__Problem to solve__
Pictures do not belong in the copy. Output exactly the lines from the one containing "This screenshot has height=364, width=607." to the end of the listing below.

__Data supplied__
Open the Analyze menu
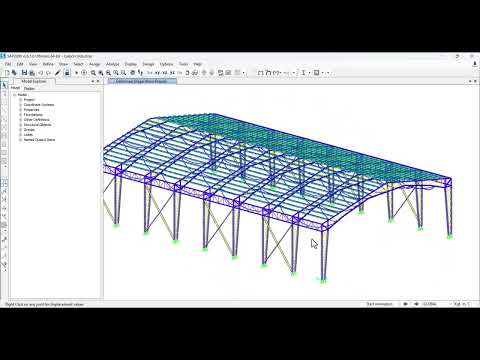 [x=113, y=64]
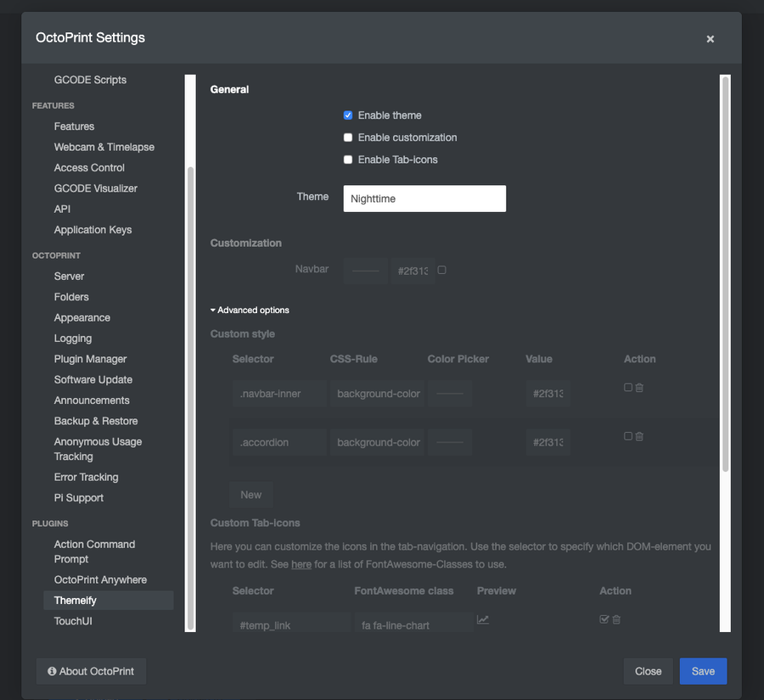This screenshot has height=700, width=764.
Task: Uncheck the Enable theme checkbox
Action: coord(348,115)
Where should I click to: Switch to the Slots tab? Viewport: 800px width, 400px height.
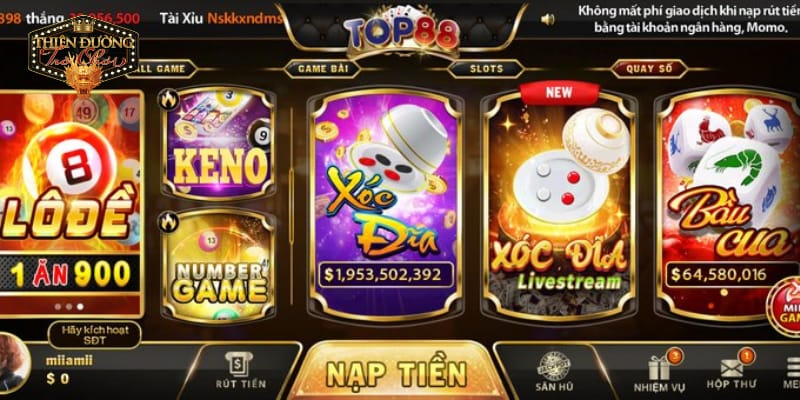486,69
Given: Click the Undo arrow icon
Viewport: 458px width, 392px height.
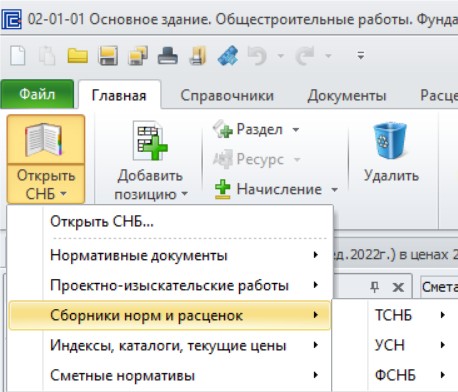Looking at the screenshot, I should click(x=257, y=56).
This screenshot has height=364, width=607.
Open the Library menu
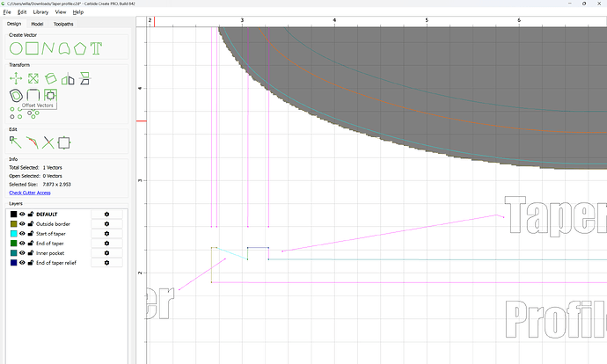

__Output for this exercise__
This screenshot has height=364, width=607.
Open the Library menu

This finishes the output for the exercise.